その一方で、カナダの天然資源会社テック・リソーシズ(TECK)は売却されずに買い増しが続けられ、直近では上位5番目の銘柄となりました。シェブロンについても直近では保有株数を増やし、コモディティ価格高騰で恩恵を受ける資源関連銘柄の割合を増やしています。今後の動向も注視する必要がありそうです。
ソロス氏については、第2四半期(4-6月)にプットオプションの保有を急増させ、第3四半期も続けてさらに増加させています。下落への備えを厚くすると同時に、コールオプションの保有も同程度まで増加させており、上昇あるいは下落どちらに大きく傾いてもリスク管理できるように備えていたのです。

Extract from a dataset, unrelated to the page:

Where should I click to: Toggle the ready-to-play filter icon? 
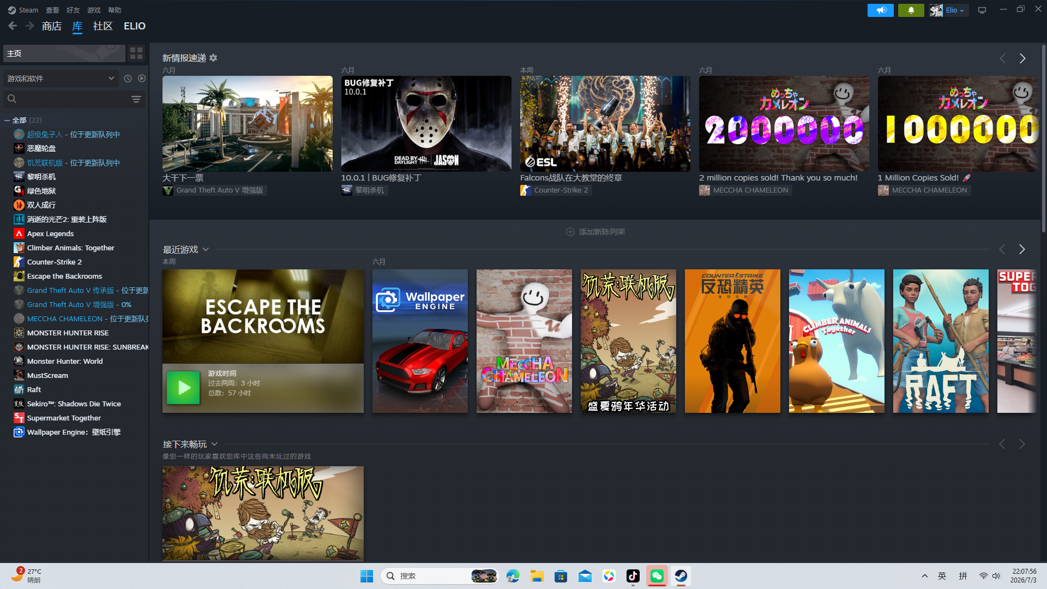coord(142,79)
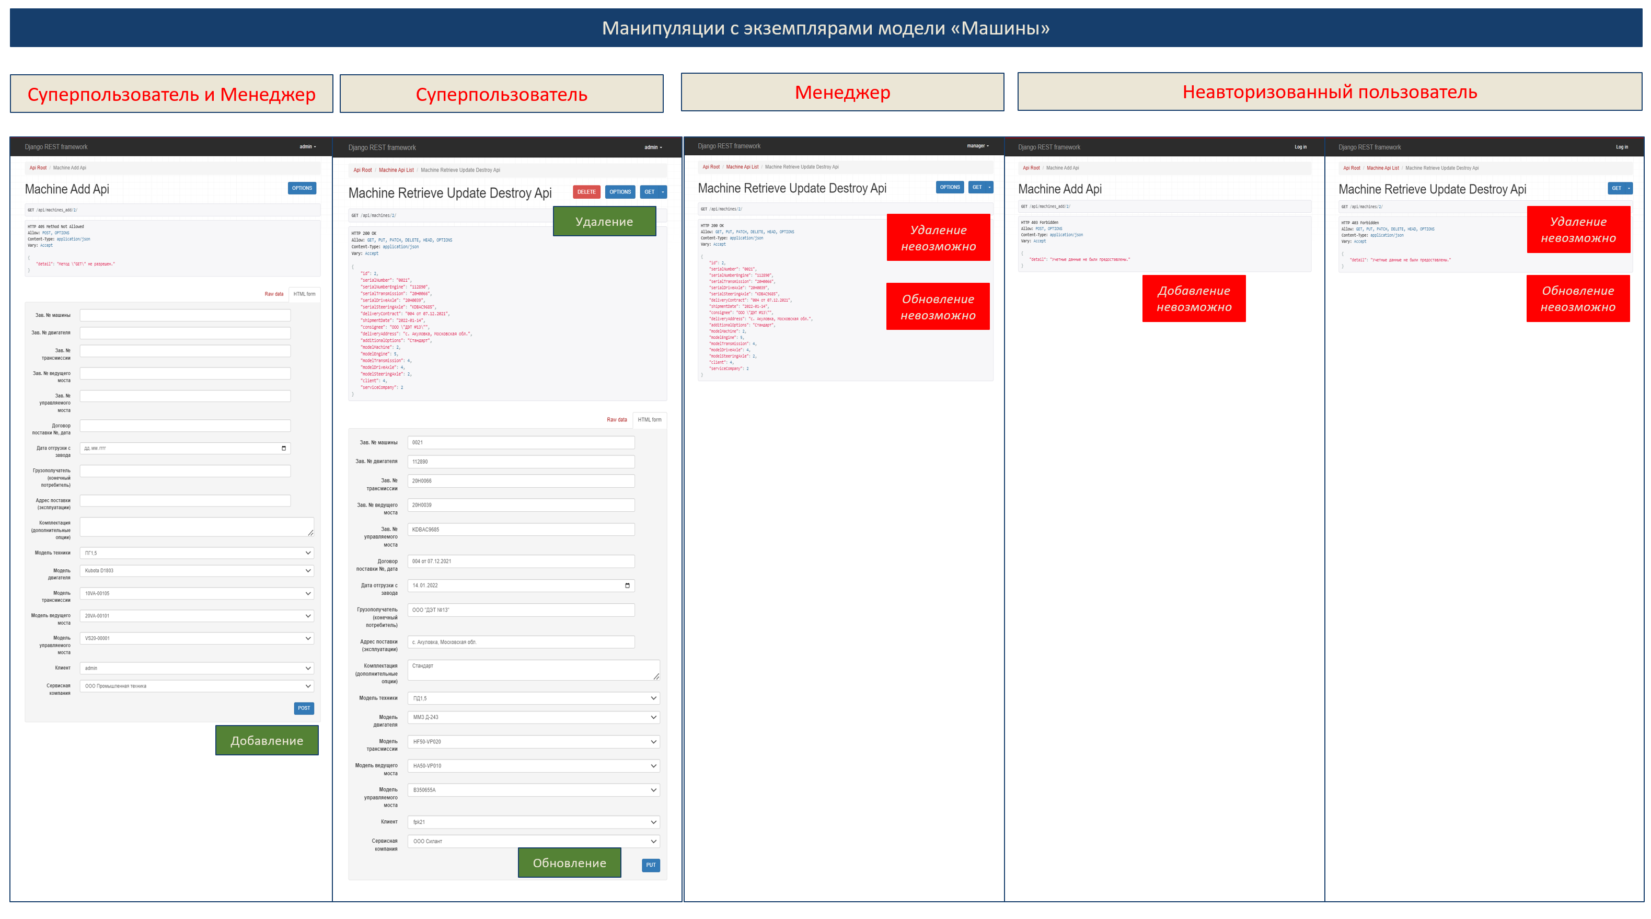This screenshot has width=1651, height=919.
Task: Open calendar picker beside date 14.01.2022
Action: point(627,585)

インフレ率・長期金利が上昇トレンドなら売りポジションで守りに入る、セオリー通りの投資判断といえるでしょう。
直近の9月末以降、実際にはインフレ率は鈍化傾向であり、米国10年債利回りは10月下旬には一旦頭打ちとなったように思われます。次回のForm 13Fでも同様に、ドラッケンミラー氏のAI銘柄・資源銘柄の保有状況や、ソロス氏のオプション保有規模などから、彼らがどのように当時のマーケットを分析し、投資判断を下したかを学ぶ有意義な機会になるかもしれません。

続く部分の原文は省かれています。